This, which I called Aricidiano 2015, is the paper I was commenting on:
http://public.econ.duke.edu/~psarcidi/aa.pdf
@coase linked to it a couple of times upthread.
This, which I called Aricidiano 2015, is the paper I was commenting on:
http://public.econ.duke.edu/~psarcidi/aa.pdf
@coase linked to it a couple of times upthread.
I don’t want to speak for @hunt, but I think it is worth mentioning that the debate on the mismatch theory, and whether affirmative action policies provide a net benefit or a net detriment is really an argument geared more towards the prong of the strict scrutiny test that deals with whether creating a diverse classroom is a compelling state interest. I don’t think that the Court is headed that way in Fisher II. It certainly appears to me that the Court is thinking more in terms of whether the use of race in holistic admissions is necessary at all given the large portion of the class brought in under the 10% rule.
Just as a guess, I would bet that the Court probably stays away from a challenge to the idea that managed diversity with some form of preference system is acceptable for at least the next several years, if for no other reason than to allow the Grutter decision, with its 25 year expiring mandate, to play out.
< So the next question is: do either the students or the schools know ahead of time that the decision to enroll in a selective school is bad for a given student>
Only God knows what future brings. No human being could possibly predict the destiny of another human being. Never.
I’m confused by how the mismatch theory applies to Fisher. Fisher is not arguing to get rid of the 7% rule, is she? She is arguing to get rid of considerations of race in holistic admissions. But even if mismatch theory is right, the students who are “mismatched” are going to be students from bad schools coming in on the 7% rule, and athletes**. She’s not arguing to stop those students from being admitted.

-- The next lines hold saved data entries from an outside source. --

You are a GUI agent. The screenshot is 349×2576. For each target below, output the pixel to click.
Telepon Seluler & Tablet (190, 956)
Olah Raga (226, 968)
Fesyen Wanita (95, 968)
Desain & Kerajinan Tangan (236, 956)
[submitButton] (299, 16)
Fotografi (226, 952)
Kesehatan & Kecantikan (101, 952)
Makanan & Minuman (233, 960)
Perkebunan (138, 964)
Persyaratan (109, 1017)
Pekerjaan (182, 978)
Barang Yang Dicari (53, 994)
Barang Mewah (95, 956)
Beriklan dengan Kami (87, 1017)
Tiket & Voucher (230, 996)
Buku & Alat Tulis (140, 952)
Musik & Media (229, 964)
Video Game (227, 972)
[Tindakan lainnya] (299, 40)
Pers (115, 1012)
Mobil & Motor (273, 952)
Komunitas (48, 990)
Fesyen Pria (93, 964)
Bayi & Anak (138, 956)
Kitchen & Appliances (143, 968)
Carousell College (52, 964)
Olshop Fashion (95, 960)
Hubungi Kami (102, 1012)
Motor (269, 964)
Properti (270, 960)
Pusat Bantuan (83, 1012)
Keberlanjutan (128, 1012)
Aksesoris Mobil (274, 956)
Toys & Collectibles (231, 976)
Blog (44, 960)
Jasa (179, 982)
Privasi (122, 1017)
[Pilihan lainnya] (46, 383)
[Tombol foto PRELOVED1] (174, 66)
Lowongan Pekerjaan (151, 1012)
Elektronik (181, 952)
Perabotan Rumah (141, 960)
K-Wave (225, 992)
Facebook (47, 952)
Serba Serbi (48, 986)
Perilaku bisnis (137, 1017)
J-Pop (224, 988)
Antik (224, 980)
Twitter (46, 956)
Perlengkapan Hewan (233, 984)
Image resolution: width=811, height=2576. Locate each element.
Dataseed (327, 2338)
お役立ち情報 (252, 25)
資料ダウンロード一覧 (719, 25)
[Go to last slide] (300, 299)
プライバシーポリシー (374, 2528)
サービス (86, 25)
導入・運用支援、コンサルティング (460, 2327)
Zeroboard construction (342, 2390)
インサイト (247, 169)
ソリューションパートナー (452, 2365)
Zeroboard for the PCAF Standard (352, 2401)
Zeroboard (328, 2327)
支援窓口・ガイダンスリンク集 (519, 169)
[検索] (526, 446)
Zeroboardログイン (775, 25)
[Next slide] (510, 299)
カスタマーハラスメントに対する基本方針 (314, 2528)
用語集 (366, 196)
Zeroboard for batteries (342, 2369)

** At least, that’s my theory. Certainly I’ve seen no one produce evidence that the students of color admitted by holistic admissions have worse academic records than the students of color admitted under 7%.
Here is the report from the task force on the 4 year graduation rate at UT. It is full of data and recommendations some of which were not implemented. The data is on the 2004 cohort which makes it a bit dated. There is a chart on graduation rates by ethnicity and rank and just about every thing else. There is not a chart that combines variables (race/rank). A lot of factors go into that including among others- changing majors late in the game, double majors, five year combination programs, concentration of engineers, lack of academic readiness, course availability, advising, easy to follow degree plans and financial aid. It is a major focus of the university to increase the 4 year rates.
They are making progress, but in my opinion the high number of students who are admitted to undergraduate Studies attempting to transfer in to a high demand major (business, CS and Engineering) who will later leave the university because it is very hard to do is going to plague them.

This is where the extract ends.